By adjusting dimensions while keeping the product of radius and height constant, two cylinders with equal volumes can be created. The example illustrates this principle with volumes of 45π.
To achieve two different cylinders with the same volume, we can manipulate the dimensions while keeping the product of the radius and height constant. The volume (V) of a cylinder is calculated using the formula:
Volume = π * r^2 * h
In the given scenario, the volume of one cylinder is 45π. To create two cylinders with the same volume, we can vary the dimensions.
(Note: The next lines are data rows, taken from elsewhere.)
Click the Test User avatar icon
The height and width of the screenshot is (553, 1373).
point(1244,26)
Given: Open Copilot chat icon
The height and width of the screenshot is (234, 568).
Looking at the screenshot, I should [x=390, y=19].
Let's consider two cylinders:
Cylinder 1:
Volume_1 = π * r_1^2 * h_1
Cylinder 2:
Volume_2 = π * r_2^2 * h_2
To maintain equal volumes, we need to satisfy the condition Volume_1 = Volume_2, implying:
π * r_1^2 * h_1 = π * r_2^2 * h_2
Given that the volume of one cylinder is 45π, we can choose specific values for r_1, h_1, r_2, and h_2. For instance:
Cylinder 1: r_1 = 3, h_1 = 5
Volume_1 = π * (3)^2 * 5 = 45π
Cylinder 2: r_2 = 6, h_2 = 4
Volume_2 = π * (6)^2 * 4 = 45π
The volume of one cylinder is 45π, and by adjusting the dimensions, we can create two cylinders with equal volumes.